A 63 year old male, with a history of HTN and DM, was teaching computer class when he had a syncopal episode. EMS was called and he had a second syncopal episode while on the EMS monitor. The rhythm strip is below.

2019 1-6 EMS strip.JPG

He woke up on his own prior to being shocked by EMS. He arrived in the ED with no chest pain and no shortness of breath but feeling like he was going to pass out.

His ED EKG is below.

2019 1-6.jpg

1.    What does the EKG demonstrate?

2.    How would you manage this patient?

ANSWER:

The rhythm strip demonstrates ventricular fibrillation. The EKG shows downsloping ST segments in leads V1-V3 consistent with Brugada syndrome.

Patients with Brugada syndrome require placement of an ICD.

 

Evaluating patients after syncope can be challenging. In the absence of a clear history suggesting a particular cause (i.e. subarachnoid hemorrhage, pulmonary embolism), we are often left wondering whether the patient had a cardiac arrhythmia as the cause of their syncope or was it a more benign cause. The only way to know for sure is to have the patient on an EKG machine at the time of the syncope which usually doesn’t happen. Otherwise we are left with looking at an EKG taken after the syncope to see if it gives us clues that the patient may have had an arrhythmia as the cause of their syncope (i.e. prolonged QT, WPW, Brugada, ARVD).
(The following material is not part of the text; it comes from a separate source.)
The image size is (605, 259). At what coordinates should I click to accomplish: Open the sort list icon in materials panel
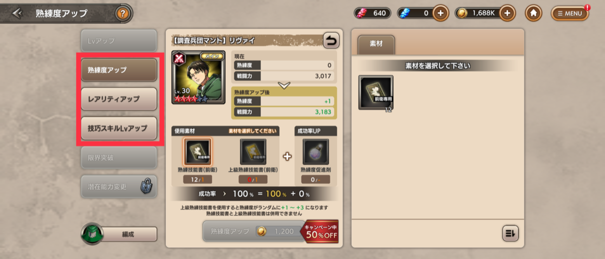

In this case Dr. Giovanni’s team was fortunate that EMS had the patient on a monitor at the time of a syncopal episode and was able to capture the ventricular fibrillation. Now we know that the patient’s syncope was certainly due to a dangerous arrhythmia. The next question becomes why did the patient have spontaneous v-fib? The EKG gives us the answer.

The EKG demonstrates a sinus rhythm with a 1st degree AV block and PVC’s. There are also downsloping ST segments in leads V1-V3 leading into inverted T waves. There is no isoelectric separation between the QRS complex and the T wave. This is consistent with Brugada syndrome.

Brugada syndrome is a genetic (autosomal dominant) sodium channel defect. It predominantly affects males (90%). Patients with Brugada syndrome are at risk for ventricular arrhythmias such as polymorphic V-tach and v-fib. Patients who had a syncopal episode who have an EKG pattern consistent with Brugada syndrome likely had a ventricular arrhythmia. There is no specific treatment for Brugada syndrome. So, these patients require placement of an ICD to manage their ventricular arrhythmias.